What to do — Would you print out all of the data exactly and keep the pictures out of it?

Records from a data source:
________

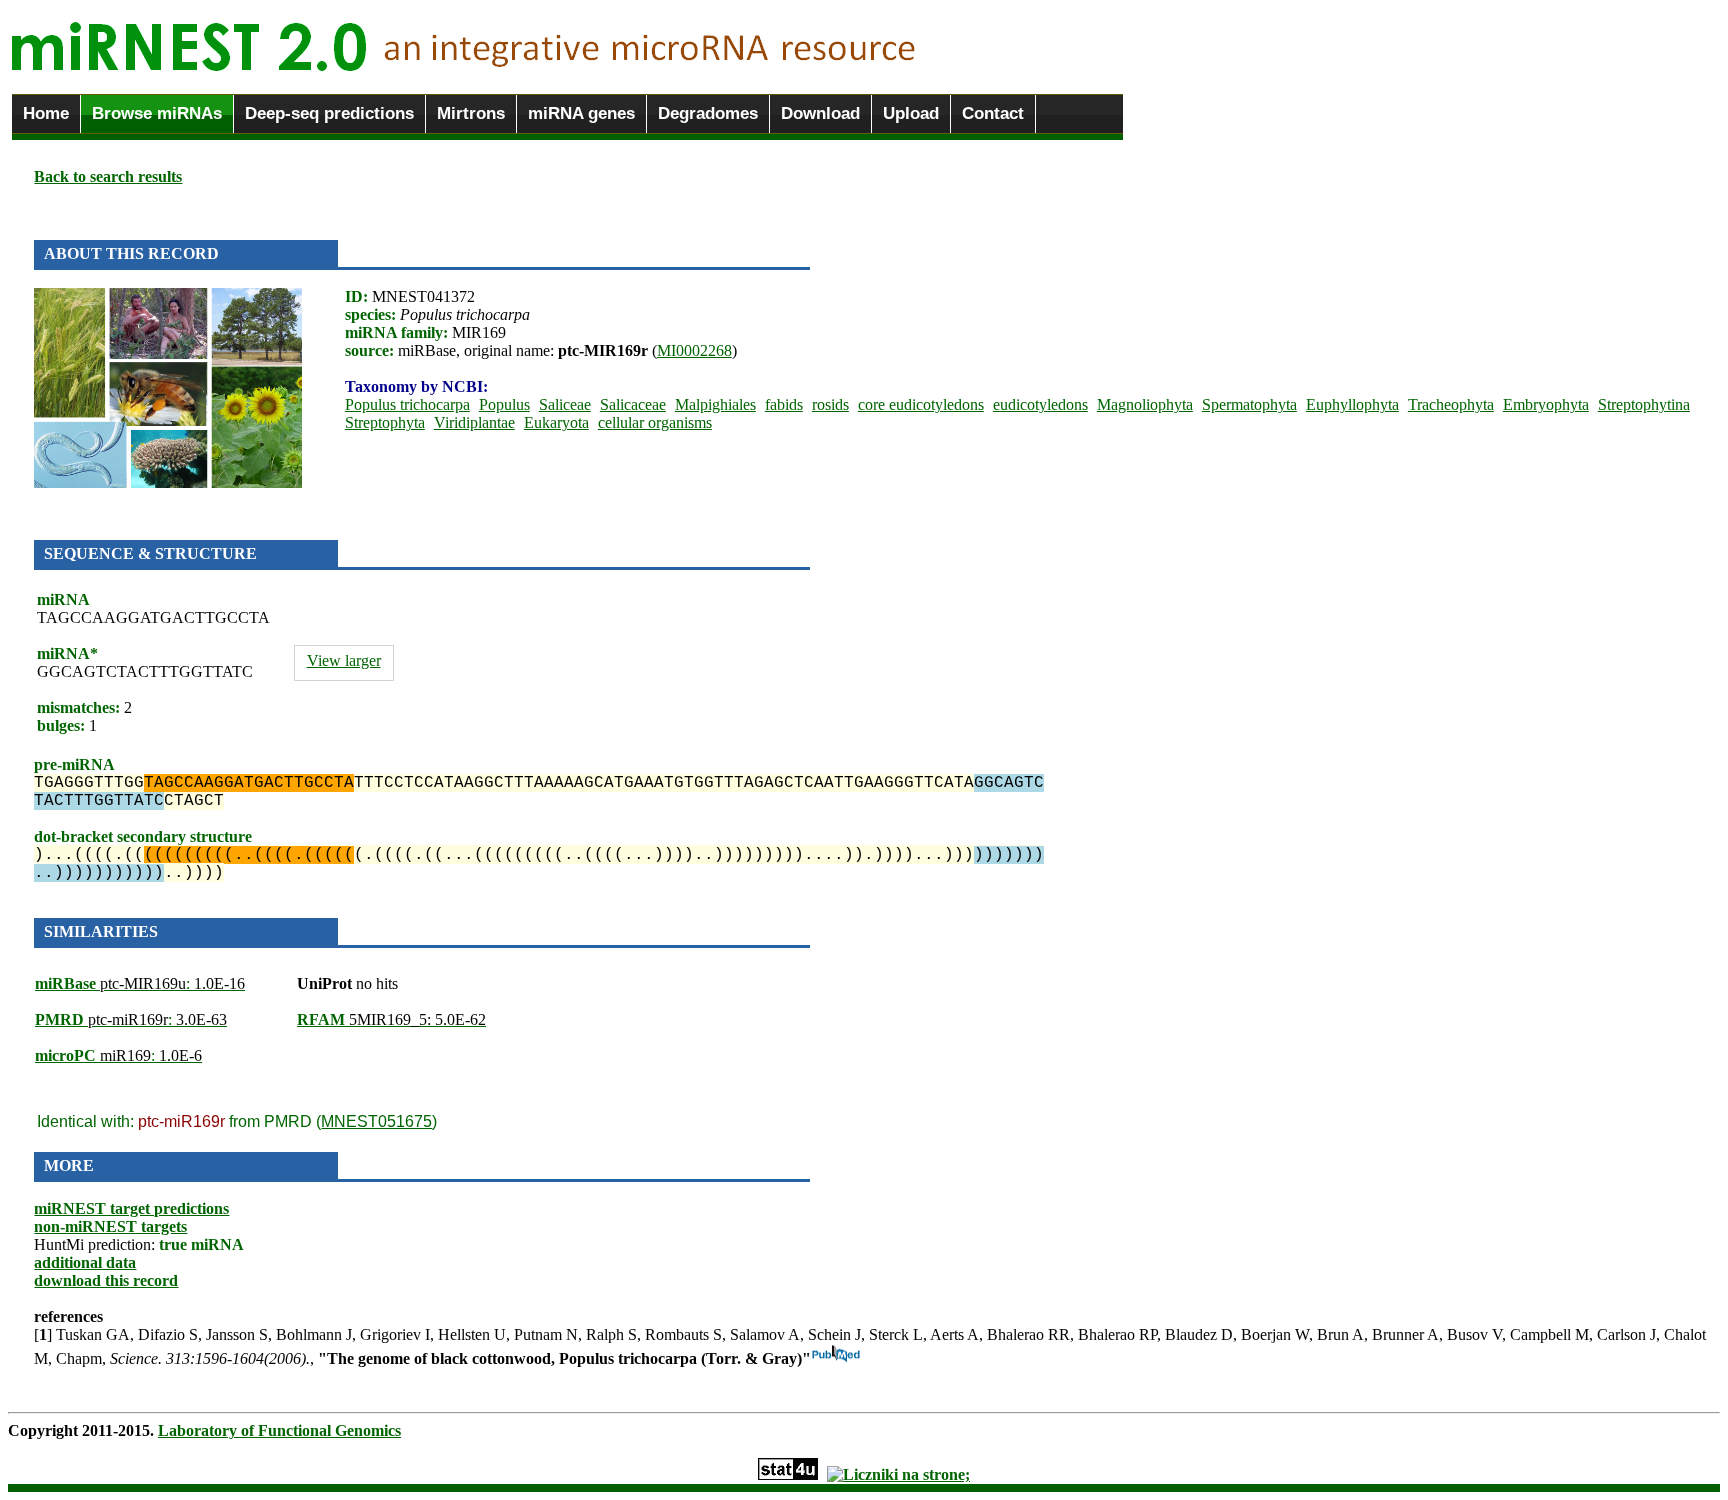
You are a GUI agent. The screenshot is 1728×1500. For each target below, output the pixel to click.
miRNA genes (581, 113)
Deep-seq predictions (329, 113)
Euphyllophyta (1352, 404)
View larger (344, 660)
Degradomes (708, 113)
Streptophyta (385, 422)
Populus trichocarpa (407, 404)
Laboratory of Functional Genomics (279, 1430)
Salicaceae (633, 404)
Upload (911, 113)
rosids (830, 404)
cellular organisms (655, 422)
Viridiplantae (474, 422)
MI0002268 (694, 350)
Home (46, 113)
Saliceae (565, 404)
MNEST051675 (376, 1121)
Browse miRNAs (157, 113)
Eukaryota (556, 422)
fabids (784, 404)
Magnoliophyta (1145, 404)
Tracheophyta (1451, 404)
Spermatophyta (1249, 404)
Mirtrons (471, 113)
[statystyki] (788, 1474)
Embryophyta (1546, 404)
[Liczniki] (898, 1474)
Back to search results (108, 176)
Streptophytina (1644, 404)
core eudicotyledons (921, 404)
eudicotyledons (1040, 404)
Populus (504, 404)
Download (820, 113)
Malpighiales (715, 404)
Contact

________

Exercise response —
You are a GUI agent. The screenshot is 1728×1500. For each target below, output the pixel to click.
miRNA genes (581, 113)
Deep-seq predictions (329, 113)
Euphyllophyta (1352, 404)
View larger (344, 660)
Degradomes (708, 113)
Streptophyta (385, 422)
Populus trichocarpa (407, 404)
Laboratory of Functional Genomics (279, 1430)
Salicaceae (633, 404)
Upload (911, 113)
rosids (830, 404)
cellular organisms (655, 422)
Viridiplantae (474, 422)
MI0002268 (694, 350)
Home (46, 113)
Saliceae (565, 404)
MNEST051675 (376, 1121)
Browse miRNAs (157, 113)
Eukaryota (556, 422)
fabids (784, 404)
Magnoliophyta (1145, 404)
Tracheophyta (1451, 404)
Spermatophyta (1249, 404)
Mirtrons (471, 113)
[statystyki] (788, 1474)
Embryophyta (1546, 404)
[Liczniki] (898, 1474)
Back to search results (108, 176)
Streptophytina (1644, 404)
core eudicotyledons (921, 404)
eudicotyledons (1040, 404)
Populus (504, 404)
Download (820, 113)
Malpighiales (715, 404)
Contact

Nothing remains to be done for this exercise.